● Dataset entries
────────────────────

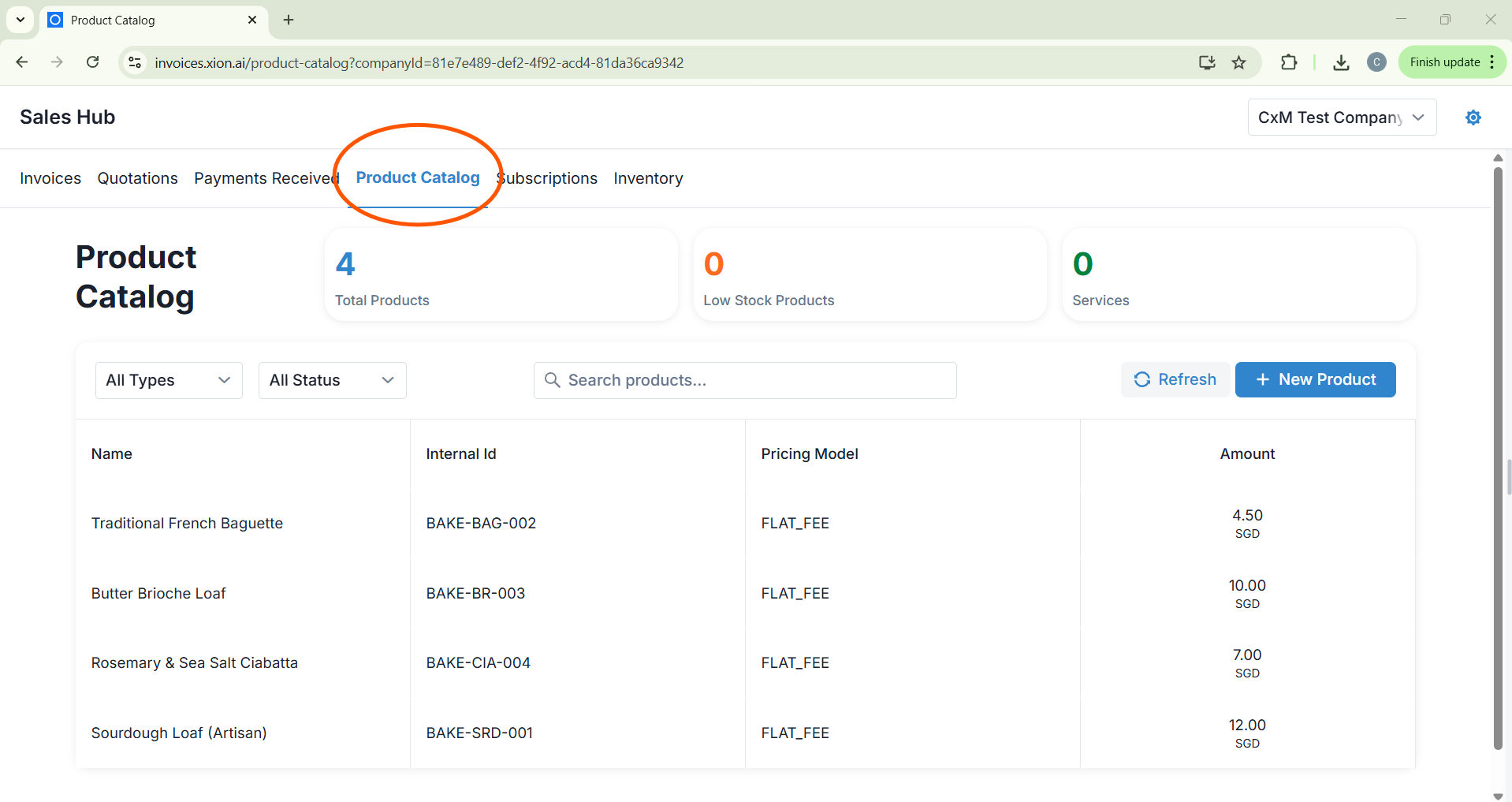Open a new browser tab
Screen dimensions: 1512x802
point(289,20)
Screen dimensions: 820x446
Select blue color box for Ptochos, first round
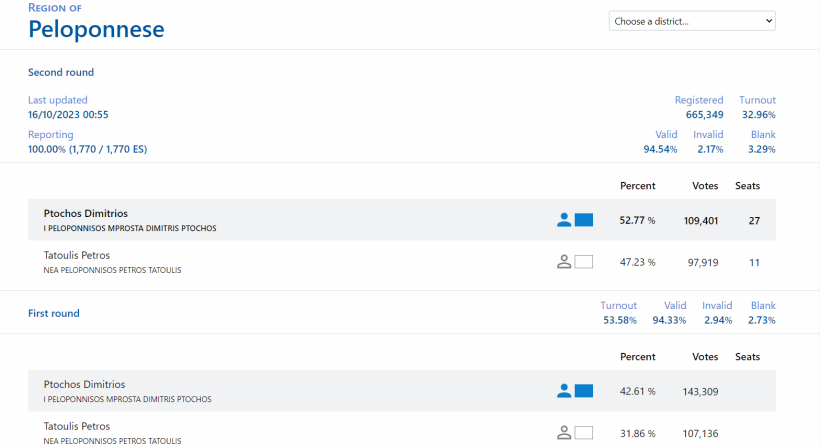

────────────────────

● WHAT THE EXERCISE ASKS
Leave out the pictures, and retype exactly the lines from the one containing "Screen dimensions: 820x446" through the final line of the data.

● RESULT FOR THIS TASK
Screen dimensions: 820x446
Select blue color box for Ptochos, first round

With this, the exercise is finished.